A year-and-a-half ago, the U.S. Supreme Court ruled that the Second Amendment confers an individual right to bear arms for self-defense for every citizen. The ruling struck down Washington D.C.'s draconian gun ban and gave District residents the right to own a firearm in their homes for personal protection. But, this ruling only applied to federal enclaves.
On March 2, the court will hear arguments in McDonald v. City of Chicago, in which the court should rule the Second Amendment is a fundamental right, incorporated under the 14th Amendment to apply to state and local governments. This landmark ruling would put the Second Amendment on par with most of the rest of the Bill of Rights.
That's because most provisions of the Bill of Rights do apply against actions by state and local governments. So far, these include not just the First Amendment's protections for freedom of religion, speech and assembly, but also the Fourth Amendment's protection against unlawful searches and seizures, the Fifth Amendment's protections against double jeopardy and self-incrimination, the Eighth Amendment's protection against cruel and unusual punishment and more.
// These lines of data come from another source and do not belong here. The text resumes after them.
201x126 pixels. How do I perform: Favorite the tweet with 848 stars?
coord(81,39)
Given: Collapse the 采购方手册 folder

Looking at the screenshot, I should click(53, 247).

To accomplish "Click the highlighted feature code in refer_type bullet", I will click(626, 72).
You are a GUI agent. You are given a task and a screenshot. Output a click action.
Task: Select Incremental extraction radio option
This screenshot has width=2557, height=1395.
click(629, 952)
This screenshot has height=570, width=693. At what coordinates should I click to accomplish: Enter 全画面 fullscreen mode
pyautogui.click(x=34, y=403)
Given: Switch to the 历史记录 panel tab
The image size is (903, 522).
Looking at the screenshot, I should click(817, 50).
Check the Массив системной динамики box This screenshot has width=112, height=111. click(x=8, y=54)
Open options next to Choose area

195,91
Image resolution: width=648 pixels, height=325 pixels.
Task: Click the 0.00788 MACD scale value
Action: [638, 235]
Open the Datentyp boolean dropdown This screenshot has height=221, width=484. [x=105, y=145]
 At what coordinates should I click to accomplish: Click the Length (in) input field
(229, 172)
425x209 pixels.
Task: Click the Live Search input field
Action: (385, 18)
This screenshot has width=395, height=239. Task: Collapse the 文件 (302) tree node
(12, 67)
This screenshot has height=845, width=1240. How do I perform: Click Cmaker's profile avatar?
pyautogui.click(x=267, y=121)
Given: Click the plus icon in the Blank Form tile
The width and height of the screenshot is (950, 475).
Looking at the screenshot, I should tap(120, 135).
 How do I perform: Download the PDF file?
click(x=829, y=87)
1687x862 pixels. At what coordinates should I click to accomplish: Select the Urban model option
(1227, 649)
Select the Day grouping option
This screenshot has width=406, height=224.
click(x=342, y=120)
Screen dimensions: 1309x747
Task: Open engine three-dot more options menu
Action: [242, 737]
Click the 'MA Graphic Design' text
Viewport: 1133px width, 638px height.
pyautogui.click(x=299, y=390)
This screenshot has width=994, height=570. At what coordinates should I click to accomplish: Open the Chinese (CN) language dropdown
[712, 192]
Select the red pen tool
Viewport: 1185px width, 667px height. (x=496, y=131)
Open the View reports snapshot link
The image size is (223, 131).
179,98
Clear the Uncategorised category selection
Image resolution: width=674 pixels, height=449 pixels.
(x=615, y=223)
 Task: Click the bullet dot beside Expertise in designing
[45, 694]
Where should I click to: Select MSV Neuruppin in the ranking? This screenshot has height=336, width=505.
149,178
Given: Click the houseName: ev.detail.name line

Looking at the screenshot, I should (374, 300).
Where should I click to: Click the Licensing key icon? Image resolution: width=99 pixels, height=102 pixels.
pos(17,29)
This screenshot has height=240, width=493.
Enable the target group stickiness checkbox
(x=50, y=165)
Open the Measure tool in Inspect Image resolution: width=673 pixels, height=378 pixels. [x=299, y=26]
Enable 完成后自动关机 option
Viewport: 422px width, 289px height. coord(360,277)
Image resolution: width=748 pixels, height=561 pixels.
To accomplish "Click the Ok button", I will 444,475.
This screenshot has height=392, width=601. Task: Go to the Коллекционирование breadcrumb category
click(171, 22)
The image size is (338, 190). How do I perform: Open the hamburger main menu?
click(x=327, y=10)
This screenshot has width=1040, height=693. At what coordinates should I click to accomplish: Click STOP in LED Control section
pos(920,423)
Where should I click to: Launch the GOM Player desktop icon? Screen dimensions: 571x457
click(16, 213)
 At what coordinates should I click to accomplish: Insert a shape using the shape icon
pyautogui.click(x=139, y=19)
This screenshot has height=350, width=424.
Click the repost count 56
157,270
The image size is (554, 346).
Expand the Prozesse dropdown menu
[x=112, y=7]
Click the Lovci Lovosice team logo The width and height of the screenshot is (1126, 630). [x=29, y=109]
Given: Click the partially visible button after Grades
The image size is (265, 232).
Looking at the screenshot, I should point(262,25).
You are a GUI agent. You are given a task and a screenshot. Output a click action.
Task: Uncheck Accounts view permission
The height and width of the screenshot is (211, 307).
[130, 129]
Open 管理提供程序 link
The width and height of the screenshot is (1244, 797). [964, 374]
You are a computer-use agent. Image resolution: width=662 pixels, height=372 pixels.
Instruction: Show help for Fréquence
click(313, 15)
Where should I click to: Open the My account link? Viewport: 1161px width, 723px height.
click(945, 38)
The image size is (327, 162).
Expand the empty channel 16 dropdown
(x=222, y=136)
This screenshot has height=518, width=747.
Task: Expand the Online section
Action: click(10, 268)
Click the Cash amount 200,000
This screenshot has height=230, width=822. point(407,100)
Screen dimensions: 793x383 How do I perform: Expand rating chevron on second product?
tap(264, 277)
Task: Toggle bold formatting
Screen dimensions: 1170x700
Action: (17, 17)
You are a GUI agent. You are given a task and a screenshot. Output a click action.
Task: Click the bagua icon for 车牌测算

As the court noted in the 2008 ruling that overturned the D.C. ban, "Nowhere else in the Constitution does a 'right' attributed to 'the people' refer to anything other than an individual right."
And in that same decision, the court recognized, " ... the inherent right of self-defense has been central to the Second Amendment."
Indeed, the right of self-defense is the single most basic human right of all. The ability to defend oneself is a guarantee of the right to "Life, Liberty and the Pursuit of Happiness" held dear by Americans since the forging of our nation. It is why the Second Amendment, and the individual right of self-defense, was so important to our founding fathers.
The Supreme Court agreed and reaffirmed it.
This year, by incorporating that right to apply to the states, the court has an opportunity to ensure that all Americans can exercise their Second Amendment freedom. No matter where they live!
The need to incorporate the Second Amendment against state and local government caprice should be as self-evident today as it was for courts in the past to protect the First, Fourth, Fifth, Sixth and Eighth Amendments to the Bill of Rights.
In the past, the U.S. Supreme Court has seen fit to incorporate nearly all of the Bill of Rights, and as the most fundamental, natural right of them all, the Second Amendment right to arms to protect your life deserves incorporation every bit as much.
Wayne LaPierre is the executive vice president and chief executive officer of the National Rifle Association of America.